[INPUT DATA Boundary: Start]

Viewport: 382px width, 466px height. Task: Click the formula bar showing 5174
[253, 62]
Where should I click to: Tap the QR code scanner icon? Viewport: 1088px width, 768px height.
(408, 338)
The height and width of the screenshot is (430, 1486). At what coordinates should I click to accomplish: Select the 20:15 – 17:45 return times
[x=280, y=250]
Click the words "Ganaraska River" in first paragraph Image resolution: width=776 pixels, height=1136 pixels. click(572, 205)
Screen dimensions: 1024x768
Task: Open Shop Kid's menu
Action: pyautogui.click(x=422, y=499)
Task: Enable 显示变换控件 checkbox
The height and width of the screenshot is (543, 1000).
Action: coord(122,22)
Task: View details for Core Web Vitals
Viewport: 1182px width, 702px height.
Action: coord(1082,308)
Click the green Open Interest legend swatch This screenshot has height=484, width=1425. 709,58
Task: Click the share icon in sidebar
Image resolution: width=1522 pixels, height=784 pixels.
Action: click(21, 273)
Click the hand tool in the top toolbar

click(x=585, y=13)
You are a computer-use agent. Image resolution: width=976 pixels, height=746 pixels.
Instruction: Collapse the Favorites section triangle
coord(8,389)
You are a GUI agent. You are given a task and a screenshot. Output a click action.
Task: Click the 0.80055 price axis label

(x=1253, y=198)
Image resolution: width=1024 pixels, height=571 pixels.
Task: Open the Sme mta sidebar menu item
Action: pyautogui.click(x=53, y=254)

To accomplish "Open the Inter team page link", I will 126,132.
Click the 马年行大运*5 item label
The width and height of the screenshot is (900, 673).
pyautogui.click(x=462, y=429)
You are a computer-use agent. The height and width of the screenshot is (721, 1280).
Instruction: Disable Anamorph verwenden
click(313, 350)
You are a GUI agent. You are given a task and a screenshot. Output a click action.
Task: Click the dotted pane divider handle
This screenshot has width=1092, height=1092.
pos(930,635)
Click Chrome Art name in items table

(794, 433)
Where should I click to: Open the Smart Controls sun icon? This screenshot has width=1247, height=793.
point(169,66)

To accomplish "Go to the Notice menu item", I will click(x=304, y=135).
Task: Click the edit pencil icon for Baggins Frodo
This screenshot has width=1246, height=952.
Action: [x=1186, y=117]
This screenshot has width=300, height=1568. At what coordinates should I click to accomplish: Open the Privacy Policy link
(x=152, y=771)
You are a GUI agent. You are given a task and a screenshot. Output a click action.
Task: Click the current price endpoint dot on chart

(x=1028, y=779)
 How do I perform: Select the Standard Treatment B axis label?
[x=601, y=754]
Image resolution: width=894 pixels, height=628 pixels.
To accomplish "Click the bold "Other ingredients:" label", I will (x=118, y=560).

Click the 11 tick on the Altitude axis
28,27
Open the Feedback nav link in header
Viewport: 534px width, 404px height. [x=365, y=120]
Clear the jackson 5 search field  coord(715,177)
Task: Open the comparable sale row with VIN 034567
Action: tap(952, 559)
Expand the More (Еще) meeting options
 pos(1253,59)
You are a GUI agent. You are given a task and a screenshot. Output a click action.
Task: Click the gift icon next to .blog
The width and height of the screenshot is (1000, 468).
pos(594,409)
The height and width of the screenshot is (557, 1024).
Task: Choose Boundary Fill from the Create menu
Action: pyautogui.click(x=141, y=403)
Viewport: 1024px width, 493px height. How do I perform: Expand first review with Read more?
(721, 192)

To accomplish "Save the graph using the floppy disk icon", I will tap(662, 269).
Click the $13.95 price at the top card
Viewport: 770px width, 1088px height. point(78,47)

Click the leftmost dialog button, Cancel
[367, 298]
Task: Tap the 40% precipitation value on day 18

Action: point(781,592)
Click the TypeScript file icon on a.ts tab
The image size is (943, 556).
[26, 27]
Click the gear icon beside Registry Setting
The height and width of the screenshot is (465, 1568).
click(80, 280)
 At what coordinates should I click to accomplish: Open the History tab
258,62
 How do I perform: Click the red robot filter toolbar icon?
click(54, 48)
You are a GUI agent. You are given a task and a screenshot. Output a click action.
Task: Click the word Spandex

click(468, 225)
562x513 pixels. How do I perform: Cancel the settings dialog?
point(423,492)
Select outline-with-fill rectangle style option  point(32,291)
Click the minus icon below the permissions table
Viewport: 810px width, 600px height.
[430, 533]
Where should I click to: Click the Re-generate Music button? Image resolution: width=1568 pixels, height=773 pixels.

[INPUT DATA Boundary: End]

Word for word, set down all the lines above.

RESULT FOR THIS EXERCISE
Viewport: 382px width, 466px height. Task: Click the formula bar showing 5174
[253, 62]
Where should I click to: Tap the QR code scanner icon? Viewport: 1088px width, 768px height.
(408, 338)
The height and width of the screenshot is (430, 1486). At what coordinates should I click to accomplish: Select the 20:15 – 17:45 return times
[x=280, y=250]
Click the words "Ganaraska River" in first paragraph Image resolution: width=776 pixels, height=1136 pixels. click(572, 205)
Screen dimensions: 1024x768
Task: Open Shop Kid's menu
Action: pyautogui.click(x=422, y=499)
Task: Enable 显示变换控件 checkbox
The height and width of the screenshot is (543, 1000).
Action: coord(122,22)
Task: View details for Core Web Vitals
Viewport: 1182px width, 702px height.
Action: coord(1082,308)
Click the green Open Interest legend swatch This screenshot has height=484, width=1425. 709,58
Task: Click the share icon in sidebar
Image resolution: width=1522 pixels, height=784 pixels.
Action: click(21, 273)
Click the hand tool in the top toolbar

click(x=585, y=13)
You are a computer-use agent. Image resolution: width=976 pixels, height=746 pixels.
Instruction: Collapse the Favorites section triangle
coord(8,389)
You are a GUI agent. You are given a task and a screenshot. Output a click action.
Task: Click the 0.80055 price axis label

(x=1253, y=198)
Image resolution: width=1024 pixels, height=571 pixels.
Task: Open the Sme mta sidebar menu item
Action: pyautogui.click(x=53, y=254)

To accomplish "Open the Inter team page link", I will 126,132.
Click the 马年行大运*5 item label
The width and height of the screenshot is (900, 673).
pyautogui.click(x=462, y=429)
You are a computer-use agent. The height and width of the screenshot is (721, 1280).
Instruction: Disable Anamorph verwenden
click(313, 350)
You are a GUI agent. You are given a task and a screenshot. Output a click action.
Task: Click the dotted pane divider handle
This screenshot has width=1092, height=1092.
pos(930,635)
Click Chrome Art name in items table

(794, 433)
Where should I click to: Open the Smart Controls sun icon? This screenshot has width=1247, height=793.
point(169,66)

To accomplish "Go to the Notice menu item", I will click(x=304, y=135).
Task: Click the edit pencil icon for Baggins Frodo
This screenshot has width=1246, height=952.
Action: [x=1186, y=117]
This screenshot has width=300, height=1568. At what coordinates should I click to accomplish: Open the Privacy Policy link
(x=152, y=771)
You are a GUI agent. You are given a task and a screenshot. Output a click action.
Task: Click the current price endpoint dot on chart

(x=1028, y=779)
 How do I perform: Select the Standard Treatment B axis label?
[x=601, y=754]
Image resolution: width=894 pixels, height=628 pixels.
To accomplish "Click the bold "Other ingredients:" label", I will (x=118, y=560).

Click the 11 tick on the Altitude axis
28,27
Open the Feedback nav link in header
Viewport: 534px width, 404px height. [x=365, y=120]
Clear the jackson 5 search field  coord(715,177)
Task: Open the comparable sale row with VIN 034567
Action: tap(952, 559)
Expand the More (Еще) meeting options
 pos(1253,59)
You are a GUI agent. You are given a task and a screenshot. Output a click action.
Task: Click the gift icon next to .blog
The width and height of the screenshot is (1000, 468).
pos(594,409)
The height and width of the screenshot is (557, 1024).
Task: Choose Boundary Fill from the Create menu
Action: pyautogui.click(x=141, y=403)
Viewport: 1024px width, 493px height. How do I perform: Expand first review with Read more?
(721, 192)

To accomplish "Save the graph using the floppy disk icon", I will tap(662, 269).
Click the $13.95 price at the top card
Viewport: 770px width, 1088px height. point(78,47)

Click the leftmost dialog button, Cancel
[367, 298]
Task: Tap the 40% precipitation value on day 18

Action: point(781,592)
Click the TypeScript file icon on a.ts tab
The image size is (943, 556).
[26, 27]
Click the gear icon beside Registry Setting
The height and width of the screenshot is (465, 1568).
click(80, 280)
 At what coordinates should I click to accomplish: Open the History tab
258,62
 How do I perform: Click the red robot filter toolbar icon?
click(54, 48)
You are a GUI agent. You are given a task and a screenshot. Output a click action.
Task: Click the word Spandex

click(468, 225)
562x513 pixels. How do I perform: Cancel the settings dialog?
point(423,492)
Select outline-with-fill rectangle style option  point(32,291)
Click the minus icon below the permissions table
Viewport: 810px width, 600px height.
[430, 533]
Where should I click to: Click the Re-generate Music button? Image resolution: width=1568 pixels, height=773 pixels.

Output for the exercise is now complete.